== Given task ==
Please edit the records from the line with "This screenshot has width=1764, height=1120." up to and including the line with "point(333,661)" by replacing "chevron" with "arrow" and keeping everything else the same. Leave the pictures out of your answer.

== Record extracts ==
⟨
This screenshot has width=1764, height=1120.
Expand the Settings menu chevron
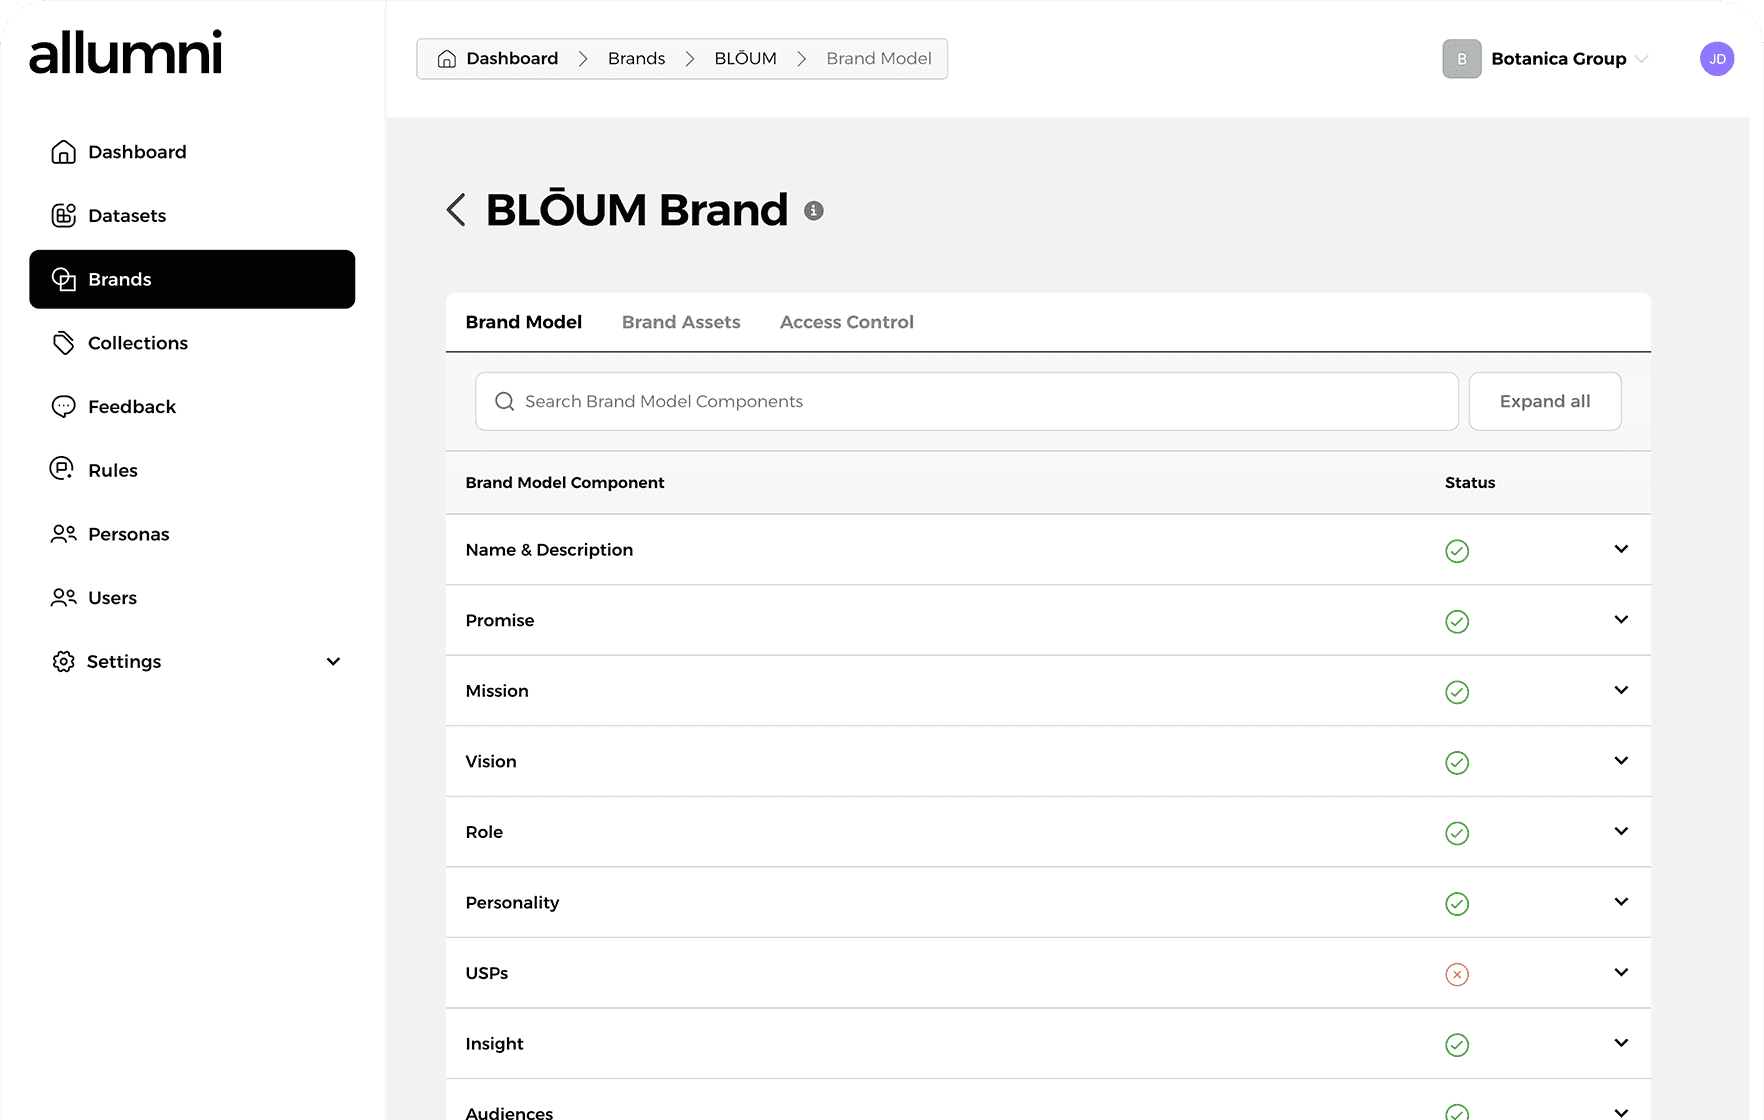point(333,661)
⟩
⟨
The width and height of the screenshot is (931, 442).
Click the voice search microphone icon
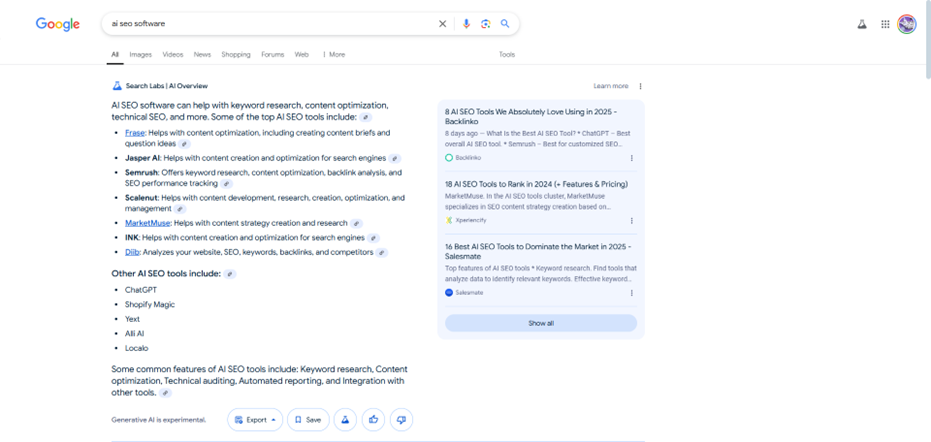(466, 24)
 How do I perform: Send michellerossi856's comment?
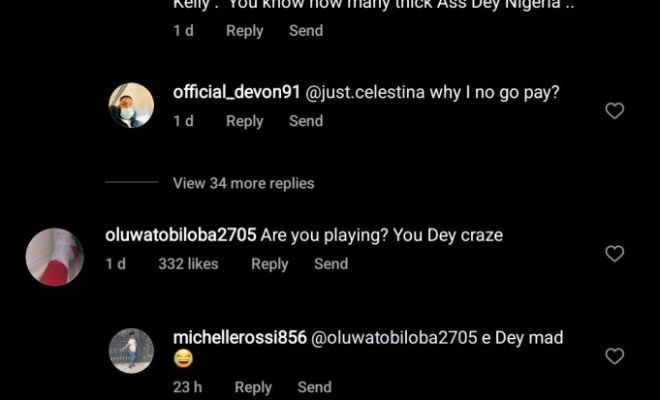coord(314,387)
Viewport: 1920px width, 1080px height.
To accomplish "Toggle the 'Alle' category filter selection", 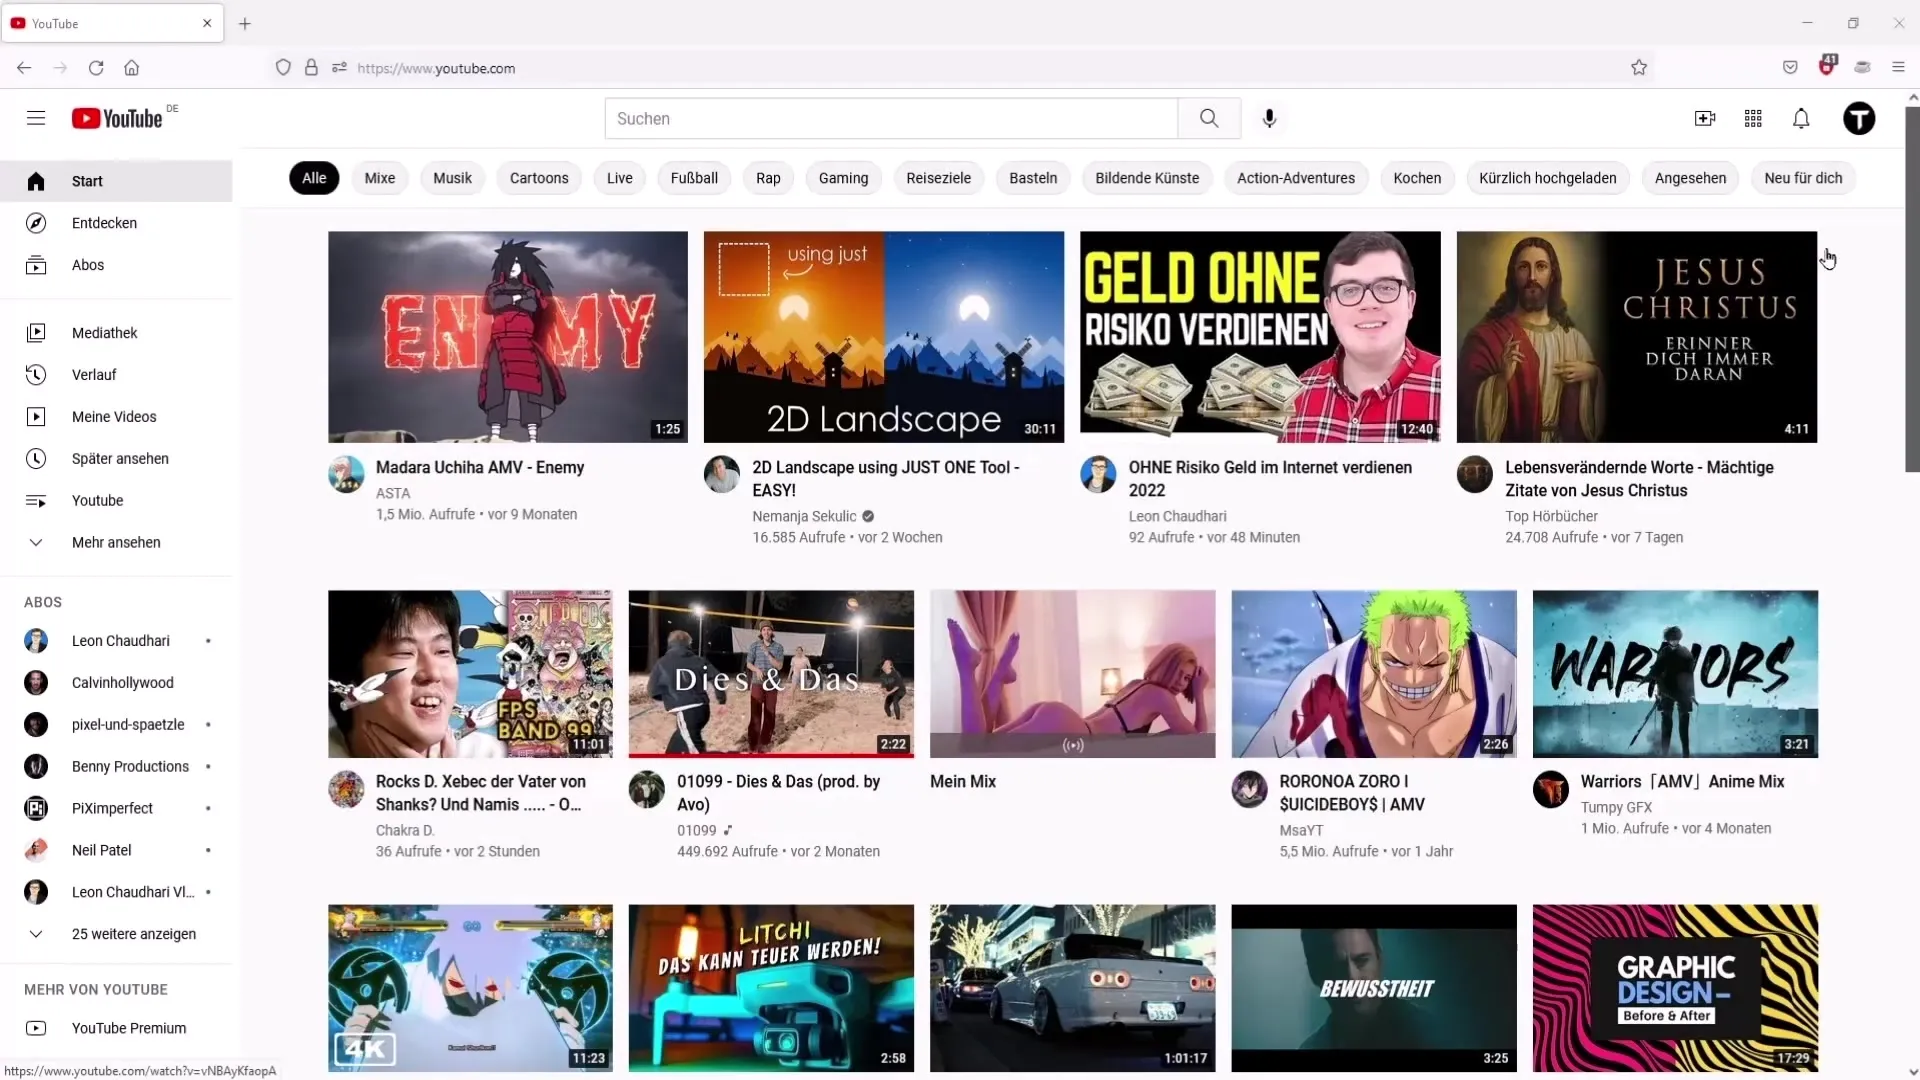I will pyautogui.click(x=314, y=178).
⟩
⟨
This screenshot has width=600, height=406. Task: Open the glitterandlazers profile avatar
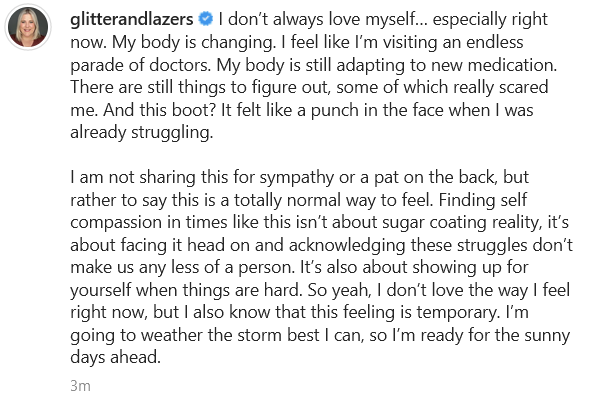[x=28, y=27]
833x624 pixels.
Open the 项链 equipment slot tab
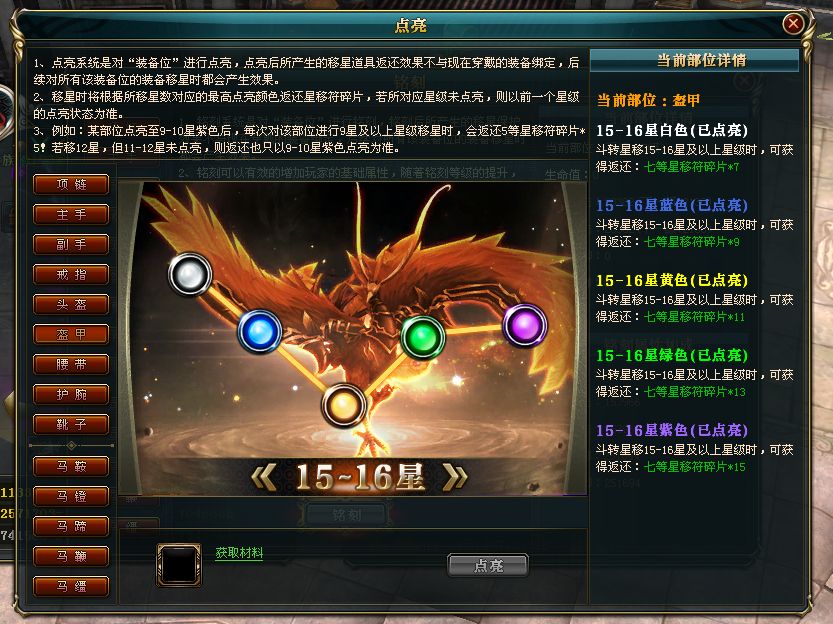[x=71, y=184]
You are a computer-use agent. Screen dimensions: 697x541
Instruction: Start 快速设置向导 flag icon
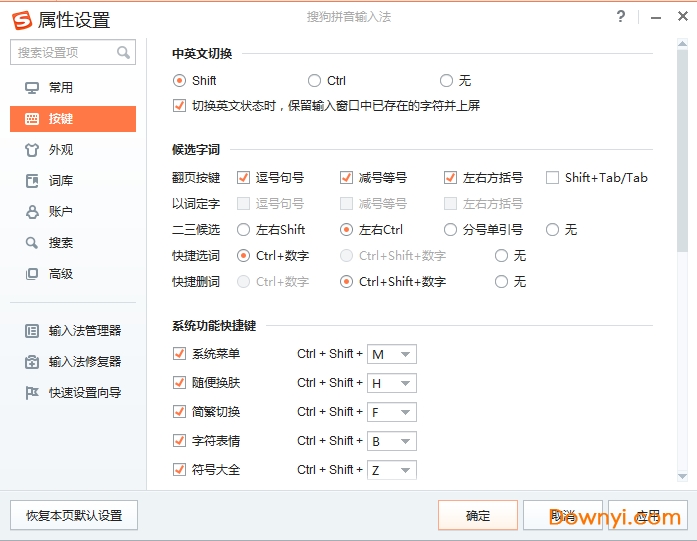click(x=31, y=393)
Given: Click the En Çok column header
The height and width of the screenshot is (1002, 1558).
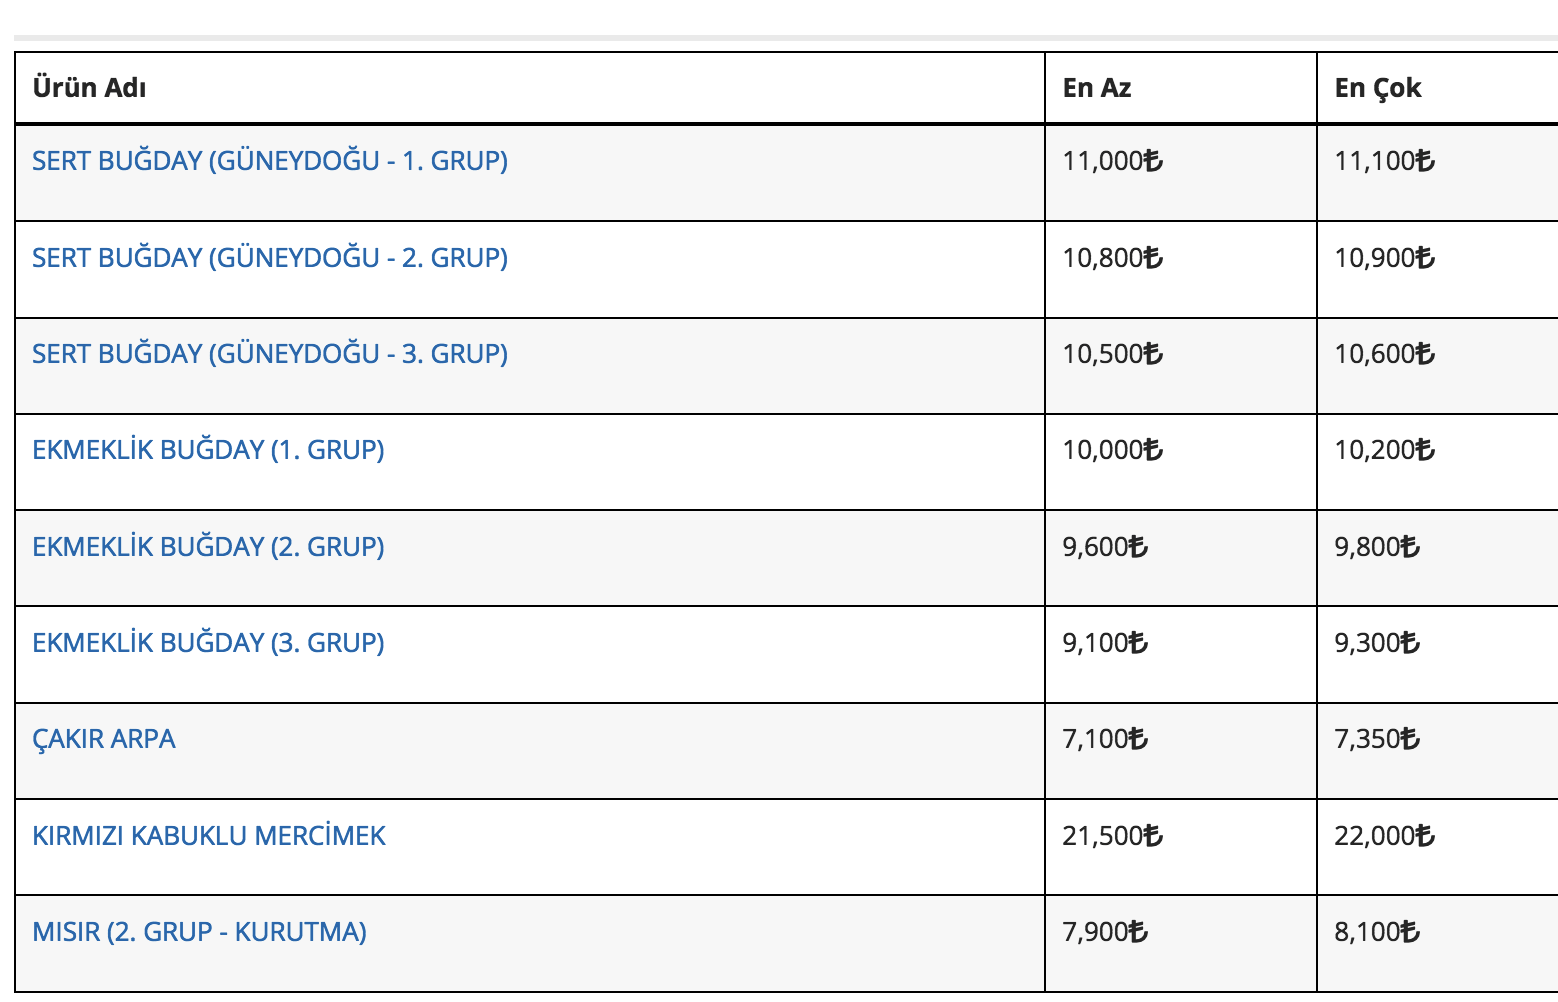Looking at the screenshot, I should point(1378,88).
⟩
== Result of the exercise ==
This screenshot has width=1764, height=1120.
Expand the Settings menu arrow
point(333,661)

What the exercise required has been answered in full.